TASK INSTRUCTIONS -
Lay out the lines from the one containing "This screenshot has height=469, width=999." through the end of the items, inclusive, as a Markdown table with the columns Row and Line, skipping blank lines and leaving out the pictures.

MATERIAL PROVIDED -

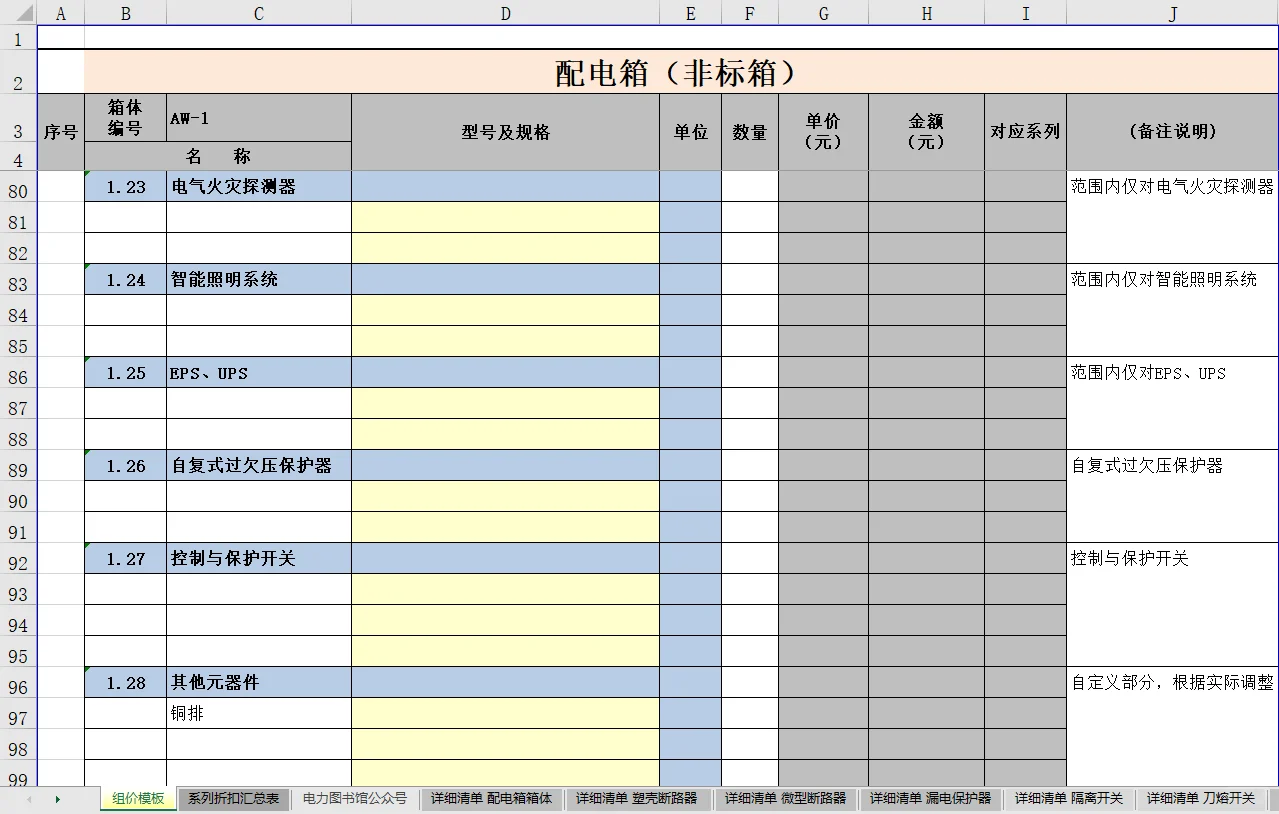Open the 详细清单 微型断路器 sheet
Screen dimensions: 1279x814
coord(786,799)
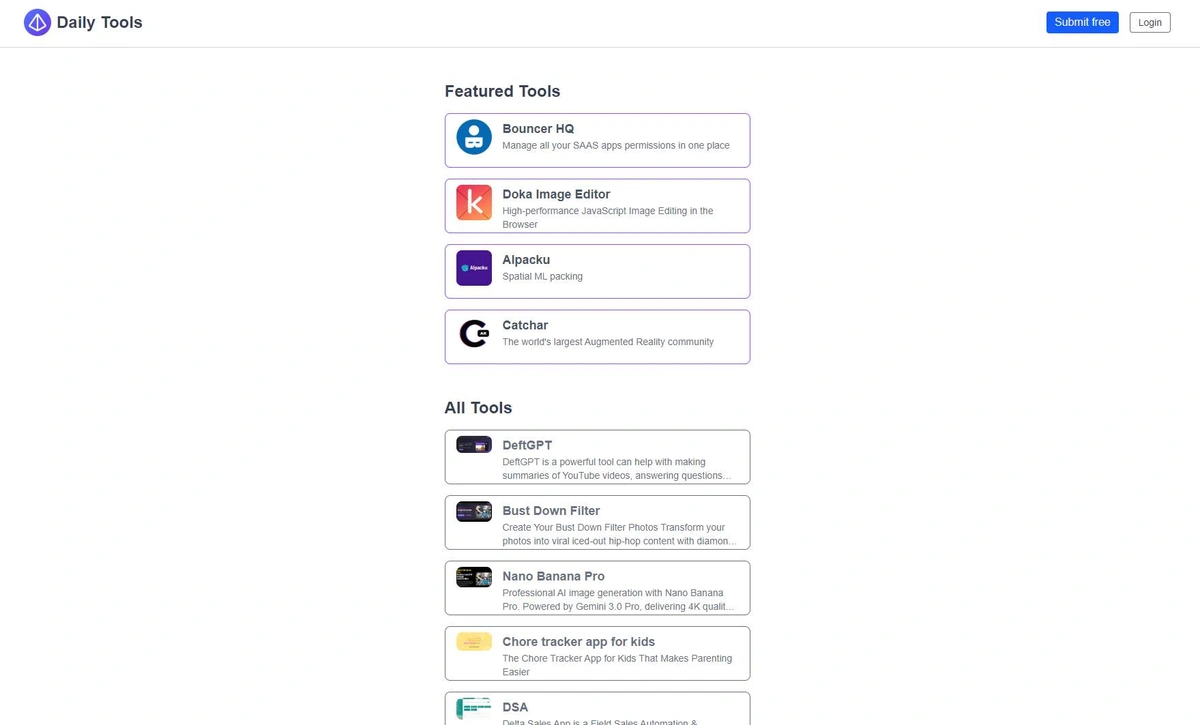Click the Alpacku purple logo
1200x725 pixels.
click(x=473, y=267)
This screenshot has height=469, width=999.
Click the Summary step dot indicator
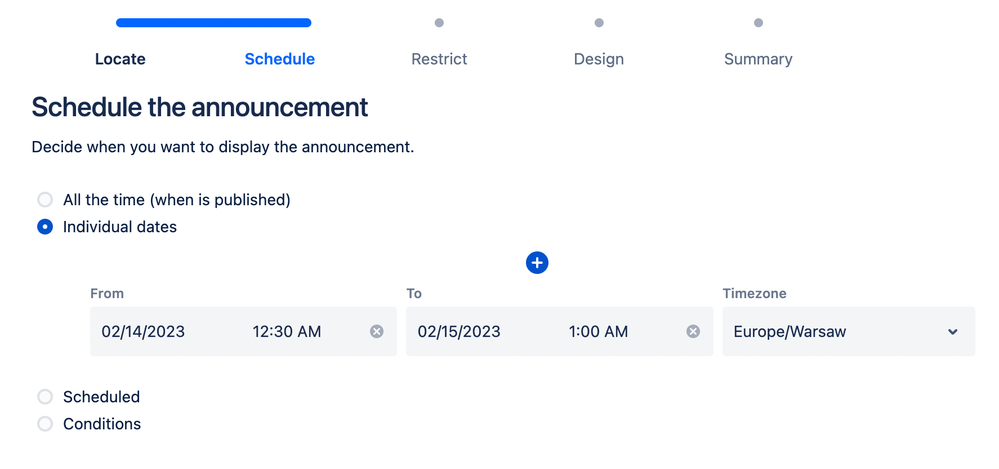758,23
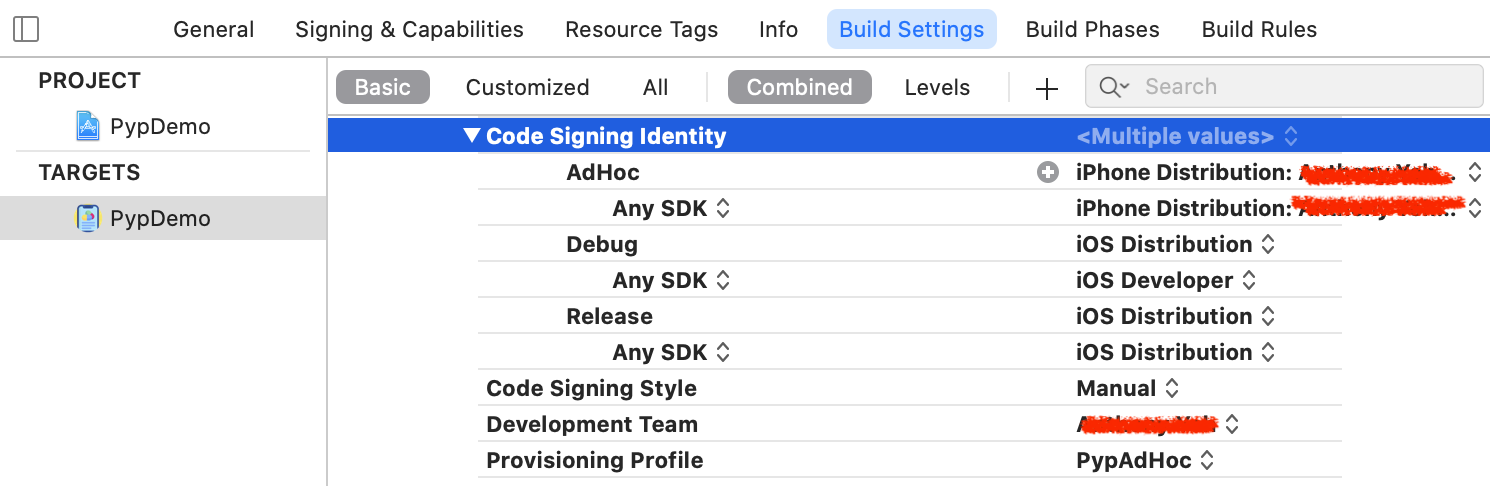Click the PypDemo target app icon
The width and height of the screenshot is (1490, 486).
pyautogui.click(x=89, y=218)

OUTPUT BELOW -
| Row | Line |
|---|---|
| 1 | This screenshot has height=469, width=999. |
| 2 | Click the Summary step dot indicator |
| 3 | 758,23 |
| 4 | Click the PypDemo target app icon |
| 5 | The width and height of the screenshot is (1490, 486). |
| 6 | pyautogui.click(x=89, y=218) |